A desoneração da folha de pagamentos aprovada pelo Congresso acirra divergências entre Banco Central e ministério
O déficit nas contas do governo é R$ 40 bilhões maior do que o valor anunciado pelo Ministério da Fazenda, conforme informações do Banco Central (BC). O projeto de “desoneração da folha de pagamentos”, que recebeu a aprovação do Congresso e suporte do governo, intensifica as discrepâncias entre a instituição e o departamento sobre o “déficit fiscal”.
A proposta de desoneração, que está pendente da aprovação do presidente Luiz Inácio Lula da Silva (PT), habilita o Tesouro Nacional a registrar como receita primária somas esquecidas em contas de instituições financeiras. Isso acrescenta R$ 8,6 bilhões à reserva do governo, entretanto, o BC não leva em conta esse montante na computação do resultado primário, responsabilidade que foi designada ao banco pelo estrutura fiscal.
BC e Fazenda divergem nas metodologias
O cálculo do resultado primário sempre foi feito usando metodologias distintas pelo Banco Central e Tesouro. Contudo, essa discrepância, que antes era mínima, cresceu consideravelmente. Até o mês de julho, o déficit determinado pelo Banco Central era de R$ 39,7 bilhões a mais do que o apurado pela Fazenda.

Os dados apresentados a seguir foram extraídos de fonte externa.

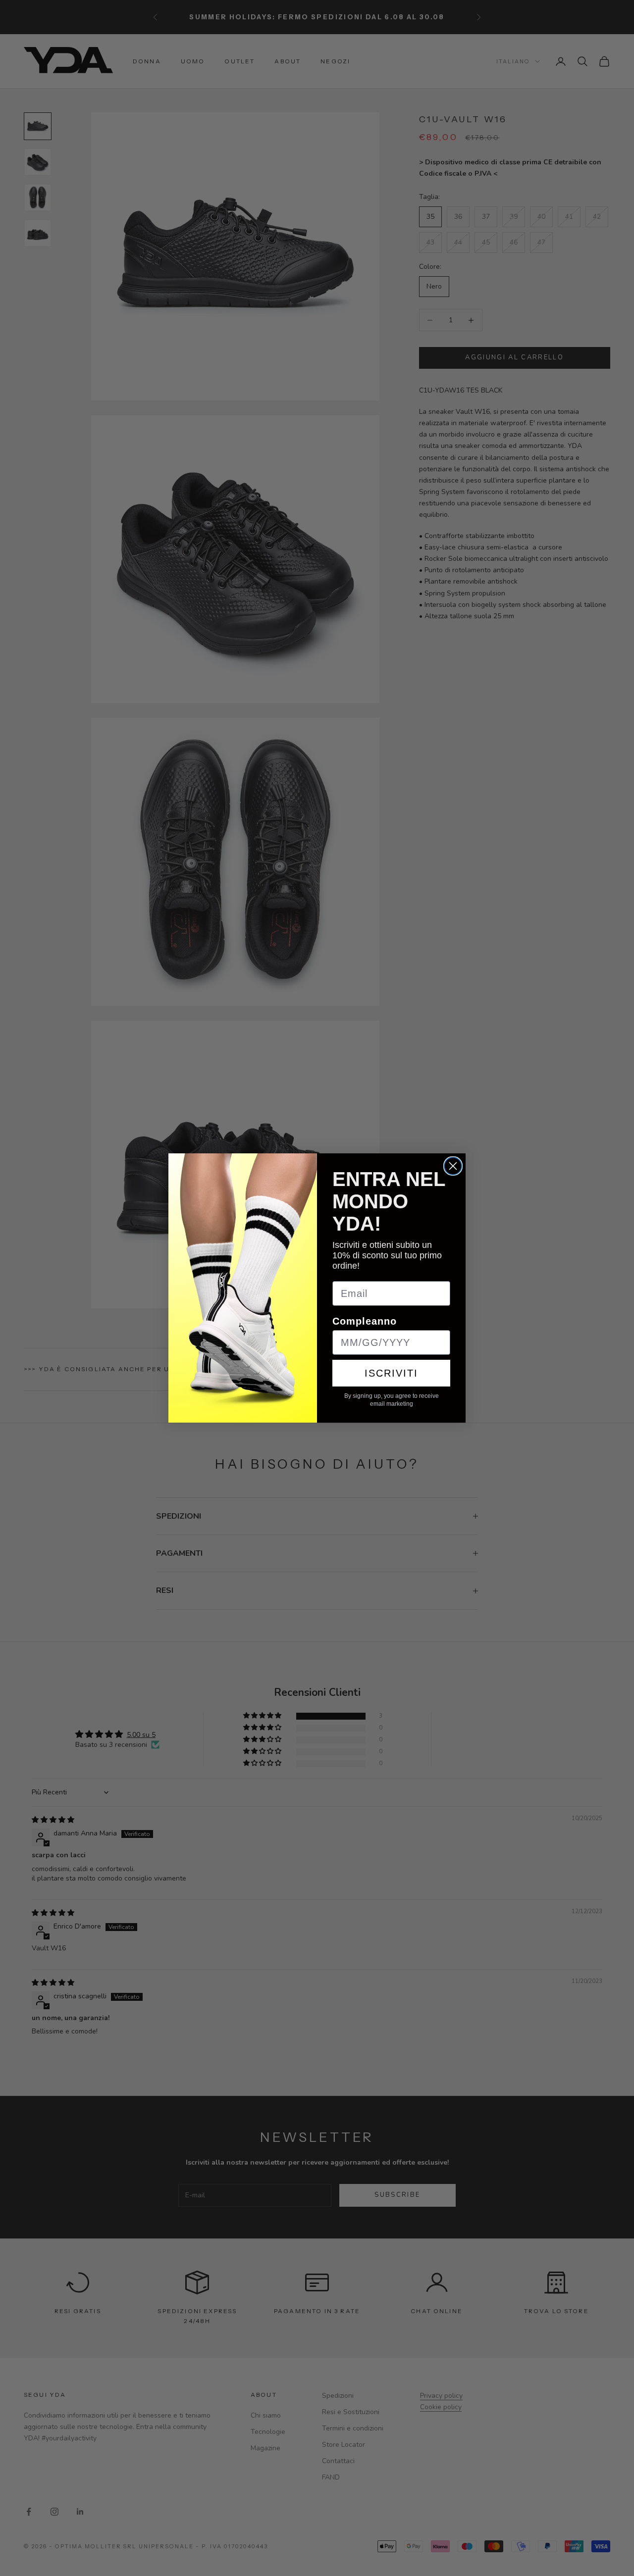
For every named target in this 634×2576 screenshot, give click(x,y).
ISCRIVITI (391, 1373)
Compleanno (364, 1321)
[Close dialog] (453, 1166)
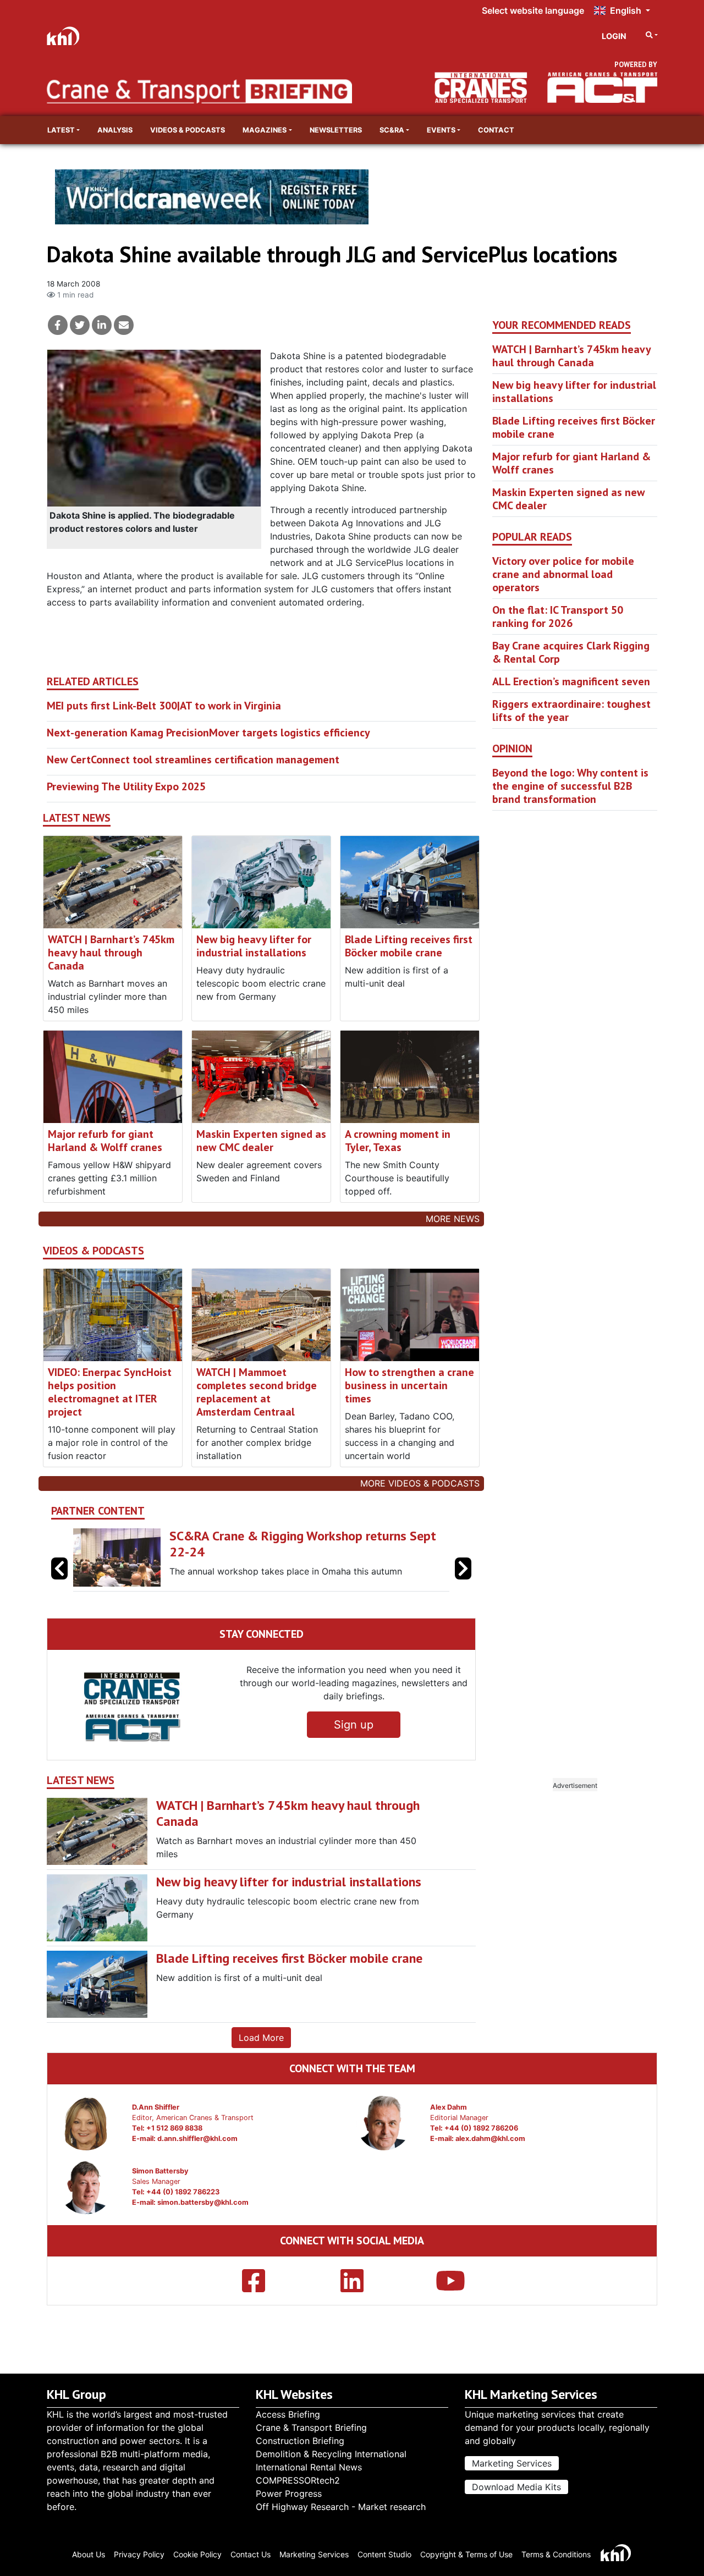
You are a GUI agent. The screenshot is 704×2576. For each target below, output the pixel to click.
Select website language (533, 10)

Ao ajustar pela inflação, a discrepância atinge R$ 41,1 bilhões, sendo a maior já registrada, conforme relatado ao jornal O Estado de S. Paulo pelo economista-chefe da Tullett Prebon Brasil, Fernando Montero. O Tesouro não se pronunciou sobre o tema.
A maior parte dessa discrepância é atribuída aos R$ 26 bilhões que os trabalhadores deixaram nas cotas do PIS/Pasep, que foram incorporados pelo Tesouro em setembro do ano anterior. Naquele momento, o governo incluiu essa soma no resultado primário. Essa ação melhorou as estatísticas fiscais de 2023 com o apoio do Congresso, através da “PEC da Transição”, que foi aprovada no fim de 2022.
Impacto das metodologias nas contas públicas
No entanto, o Banco Central não registrou esses valores como “receita primária”, resultando em uma diferença considerável nos números apresentados pelos dois órgãos. A discrepância também abrange cerca de R$ 8 bilhões de “ajuste metodológico” relacionado às compensações para os estados pela diminuição do ICMS e desacordos estatísticos mensais, que sempre ocorreram.
Gabriel Barros, economista-chefe da ARX Investimentos e ex-diretor da Instituição Fiscal Independente (IFI), expressou ao Estadão que isto “Cria um problema grande de apuração (da meta) e de credibilidade sobre o conjunto de regras fiscais que a gente tem”. Ele explicou que o resultado primário é calculado considerando a diferença entre as receitas e despesas, sem levar em conta os juros da dívida pública.
A Relevância do Resultado Primário na Conquista da Meta Fiscal
Este valor estabelece se o governo finalizou o ano com superávit ou déficit, e se atingiu ou não o objetivo definido pela “equipe econômica”.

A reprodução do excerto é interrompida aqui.